I’m unfamiliar with Sommers, but Farrell has come out in favor of incest in Penthouse and Paglia is also in favor of many deviant practices. Farrell’s research is very slapdash and Paglia never claimed to be doing research as far as i know. Bell hooks has some funny comments on Paglia vis-a-vis race and culture BTW.
Farrell and Paglia have sterling credentials as ardent feminists. Yet, both have defended men.
So, their arguments that defend men and maleness gain extra credibility … given their support for what we would consider the radical feminist agenda.
Here’s the link to Farrell’s page on Wiki:
en.wikipedia.org/wiki/Warren_Farrell
Farrell has written that women are not superior to men, and that use of the “woman as victim” role in much of mainstream feminism has essentially stifled debate.
He holds an M.A. and Ph.D. in Political Science (UCLA; New York University (NYU)). He taught at the School of Medicine at the University of California, San Diego, and at Georgetown University, Rutgers, Brooklyn College, and American University.
Farrell wrote “The Myth of Male Power” rejecting the sexism displayed against men by women.
As a champion of feminism, he served on the board of the New York chapter of the National Organization for Women (NOW).
However, he was asked to leave NOW as his views diverged from those generally held in the organization. He was critical of what he saw as female exclusiveness and disregard for men’s issues. His early books The Liberated Man and Why Men Are the Way They Are were more in the vein of a type of men’s liberation – an approach to men’s issues similar to that of feminism to women’s issues.
Here is Paglia’s Wiki page:
en.wikipedia.org/wiki/Camille_Paglia
Paglia is a strong critic of much of the feminism that began with Betty Friedan’s 1962 The Feminine Mystique.
At the same time Paglia’s embrace of fetishism, pornography, prostitution and, most prominently, male homosexuality, puts her at odds with the “family values” of American social conservatives. I have heard her claim to have come from a Catholic family but now embraces wicca and has a lesbian “partner” with whom she has a child.
Meanwhile, Paglia is critical of the influence certain French philosophers and theorists (including Jacques Lacan, Jacques Derrida, Helene Cixous and Michel Foucault) have had on the humanities in the U.S. and favors a curriculum grounded in comparative religion, art history and the literary canon, with a greater emphasis on facts in the teaching of history.

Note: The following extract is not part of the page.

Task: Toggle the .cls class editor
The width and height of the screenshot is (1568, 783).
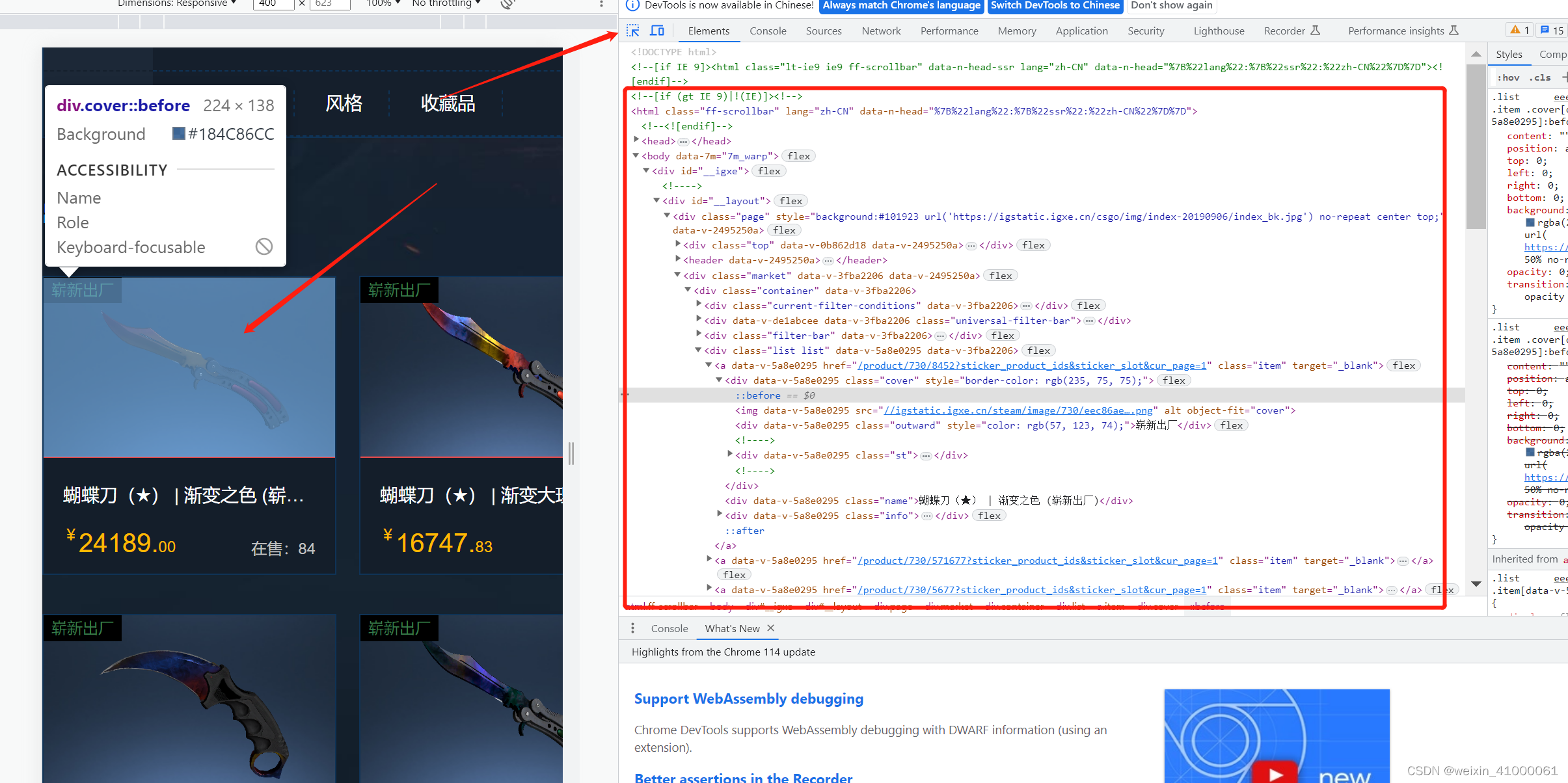Action: [x=1541, y=77]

Any critic of Foucault and his philosophy of “deconstructionism” is a friend of mine, frankly.
Since many of her debating points are so close to traditional Catholicism, we should pray for her to revert to Catholicism.
Her supporters (for different reasons) include Andrew Sullivan, Christina Hoff Sommers, Rush Limbaugh, Bill Maher, Matt Drudge and her Yale mentor Harold Bloom.